The GreptimeDB Ingester for Java is a lightweight, high-performance client designed for efficient time-series data ingestion. It leverages the gRPC protocol to provide a non-blocking, purely asynchronous API that delivers exceptional throughput while maintaining seamless integration with your applications.

This client offers multiple ingestion methods optimized for various performance requirements and use cases.

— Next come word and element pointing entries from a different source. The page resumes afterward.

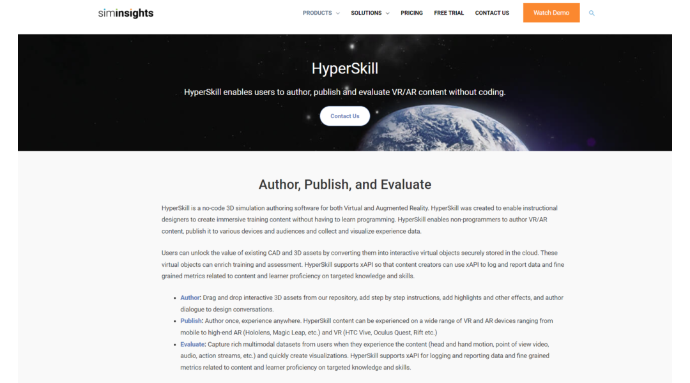Open the SOLUTIONS dropdown chevron
This screenshot has height=383, width=690.
386,13
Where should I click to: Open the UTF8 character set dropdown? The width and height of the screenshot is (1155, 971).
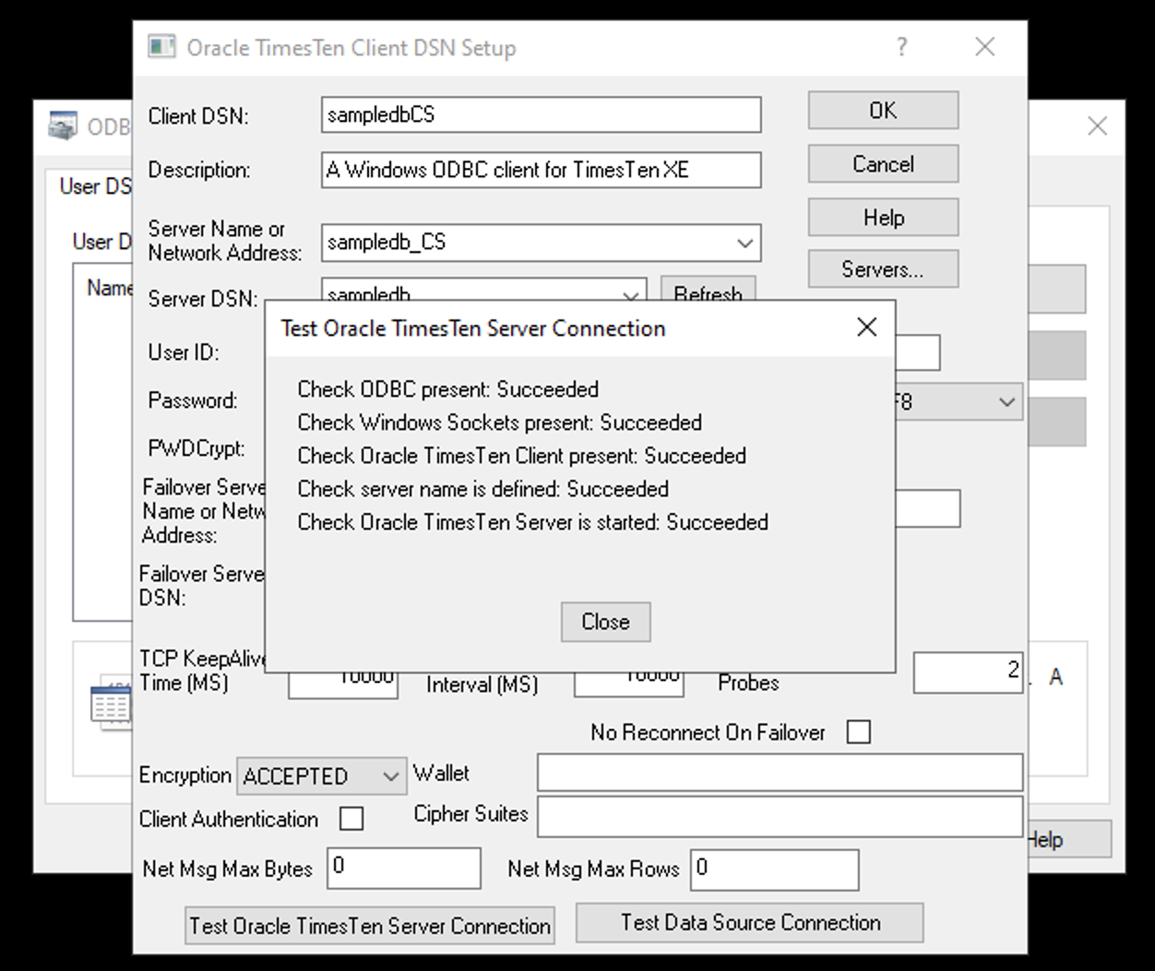click(1007, 402)
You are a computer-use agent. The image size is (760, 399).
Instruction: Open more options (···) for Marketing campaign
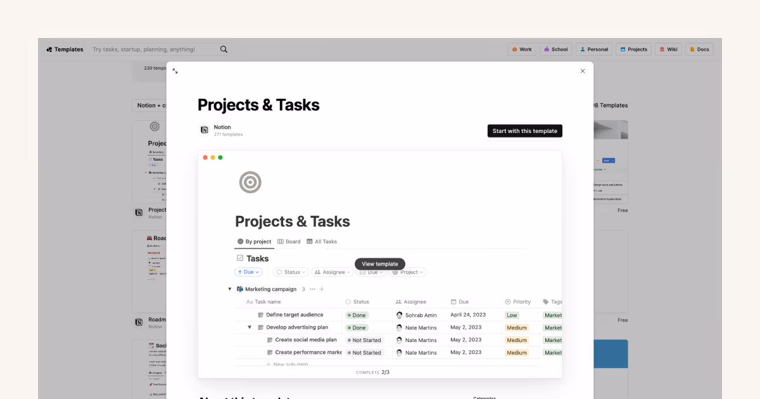(313, 289)
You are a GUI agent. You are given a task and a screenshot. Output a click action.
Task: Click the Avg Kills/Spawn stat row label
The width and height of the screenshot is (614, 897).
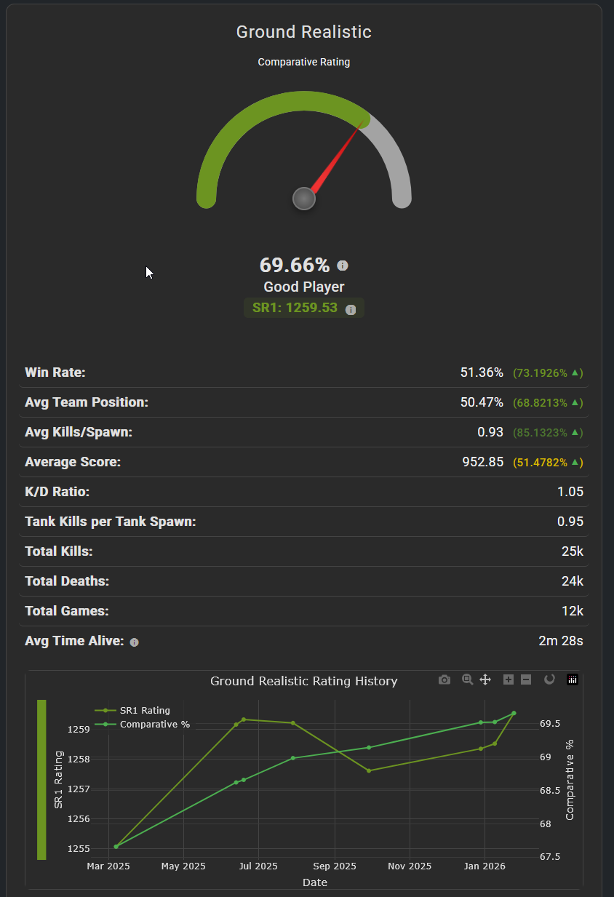79,432
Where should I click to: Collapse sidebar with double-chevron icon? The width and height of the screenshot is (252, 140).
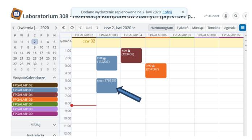[x=64, y=28]
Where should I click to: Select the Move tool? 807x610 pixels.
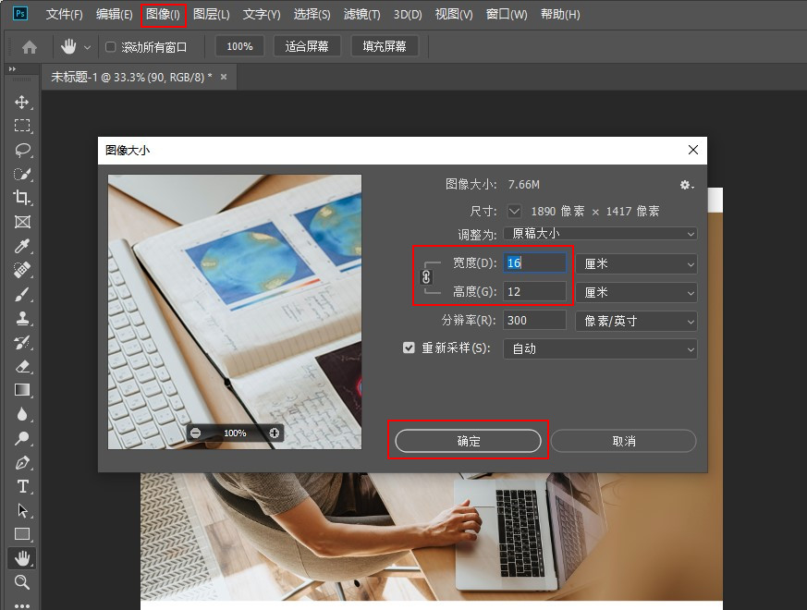[x=21, y=102]
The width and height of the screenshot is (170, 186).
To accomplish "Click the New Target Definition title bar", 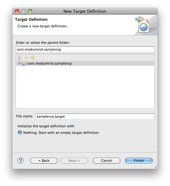I will click(x=85, y=11).
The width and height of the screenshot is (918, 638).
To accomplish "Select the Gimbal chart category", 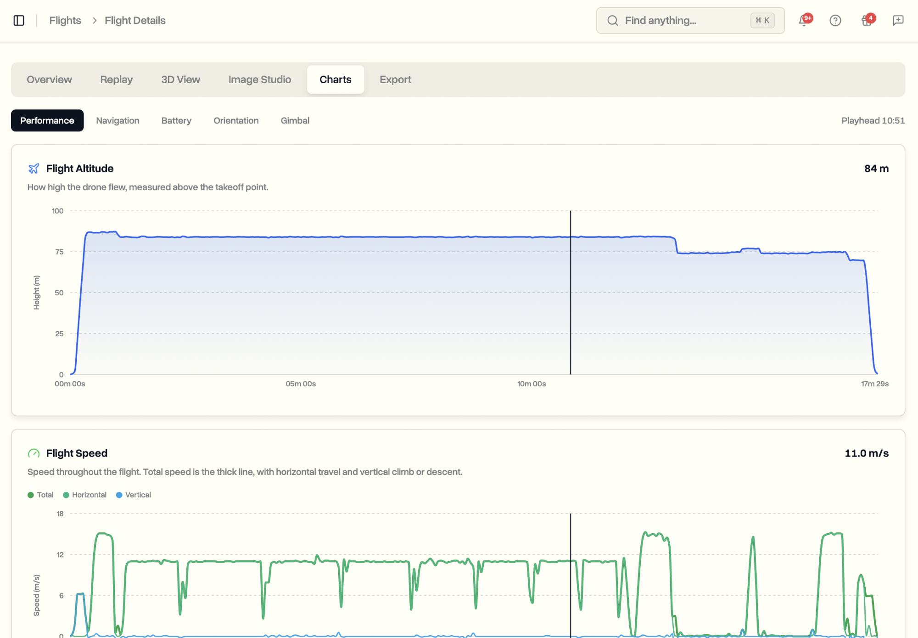I will click(295, 120).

You can select the approach that best suits your specific needs—whether you require simple unary writes for low-latency operations or high-throughput bulk streaming for maximum efficiency when handling large volumes of time-series data.

Documentation

Features

Writing data using
- Regular Write API
  - Batching Write
  - Streaming Write
- Bulk Write API
Management API client for managing
- Health check
- Authorizations

High Level Architecture

+-----------------------------------+
|      Client Applications          |
|     +------------------+          |
|     | Application Code |          |
|     +------------------+          |
+-------------+---------------------+
              |
              v
+-------------+---------------------+
|           API Layer               |
|      +---------------+            |
|      |   GreptimeDB  |            |
|      +---------------+            |
|         /          \              |
|        v            v             |
| +-------------+  +-------------+  |        +------------------+
| |  BulkWrite  |  |    Write    |  |        |    Data Model    |
| |  Interface  |  |  Interface  |  |------->|                  |
| +-------------+  +-------------+  |        |  +------------+  |
+-------|----------------|----------+        |  |    Table   |  |
        |                |                   |  +------------+  |
        v                v                   |        |         |
+-------|----------------|----------+        |        v         |
|        Transport Layer            |        |  +------------+  |
| +-------------+  +-------------+  |        |  | TableSchema|  |
| |  BulkWrite  |  |    Write    |  |        |  +------------+  |
| |   Client    |  |    Client   |  |        +------------------+
| +-------------+  +-------------+  |
|     |    \          /    |        |
|     |     \        /     |        |
|     |      v      v      |        |
|     |  +-------------+   |        |
|     |  |RouterClient |   |        |
+-----|--+-------------|---+--------+
      |                |   |        |
      |                |   |        |
      v                v   v        |
+-----|----------------|---|--------+
|       Network Layer               |
| +-------------+  +-------------+  |
| | Arrow Flight|  | gRPC Client |  |
| |   Client    |  |             |  |
| +-------------+  +-------------+  |
|     |                |            |
+-----|----------------|------------+
      |                |
      v                v
   +-------------------------+
   |    GreptimeDB Server    |
   +-------------------------+

API Layer: Provides high-level interfaces for client applications to interact with GreptimeDB
Data Model: Defines the structure and organization of time series data with tables and schemas
Transport Layer: Handles communication logistics, request routing, and client management
Network Layer: Manages low-level protocol communications using Arrow Flight and gRPC

How To Use

Installation
Client Initialization
Writing Data
- Creating and Writing Tables
Write Operations
Streaming Write
Bulk Write
- Configuration
Resource Management
Performance Tuning

Installation

GreptimeDB Java Ingester is hosted in the Maven Central Repository.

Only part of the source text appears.